いつだって新しい発見が見つかるこのお城。
今回見つけたのは、橙色した猫。
ぶみゃあ、ととてもかわいくない声で、かわいくない表情で、そっと私にするよってくるものだから。
そおっとその頭に手を乗せる。
ごろごろ、とうれしそうにのどを鳴らす。
「か、かわいい・・・!」
もっと、もっと、そういうように猫は私の手のひらに頭を押し当ててきて。
ここにいる、ということは、誰かのペットなんだろう。
でもその持ち主はここにはいない、ということは、別に今くらい借りてもいいんじゃないだろうか。

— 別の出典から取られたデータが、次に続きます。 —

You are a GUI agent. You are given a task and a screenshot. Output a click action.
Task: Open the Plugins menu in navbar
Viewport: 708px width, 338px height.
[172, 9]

あまりのかわいさにその体を抱き上げてぎゅうぎゅうと抱きしめる。
かわいい、本当にかわいい
「部屋につれて帰りたい・・・。」
「許さんぞ。」
私の独り言、だったはずのその声。
なぜか返事が存在して。
おそるおそる振り返れば眉間に皺を寄せて、ひどく不機嫌な教授の顔。
思わず愛想笑いするくらいには、怖い。
でも、言ってみたい言葉が、ある
「教授・・・猫、かいたい、です。」
猫の前足を両手でつかんで、お願い、と懇願するように合わせてみる。
が、
「元のところに返してこい」
あっさりばっさり。
見事なまでの返し。
どこぞのお母さんのようだ。
想像していたとおりの返しにちょっと笑って。
「はあい」
いい子の返事をしてみる。
そうすれば教授はかすかに頬をゆるめるから。
「クルックシャンクス!」
高くて、でもどこか柔らかい声。
その声を聞いた瞬間、腕の中の橙色が身をよじって。
手を離してやれば器用に着地して声の方向に足を向ける。
教授と一緒にそちらをみれば、ふわふわの髪を揺らして、ハーマイオニーがかけてくるところで。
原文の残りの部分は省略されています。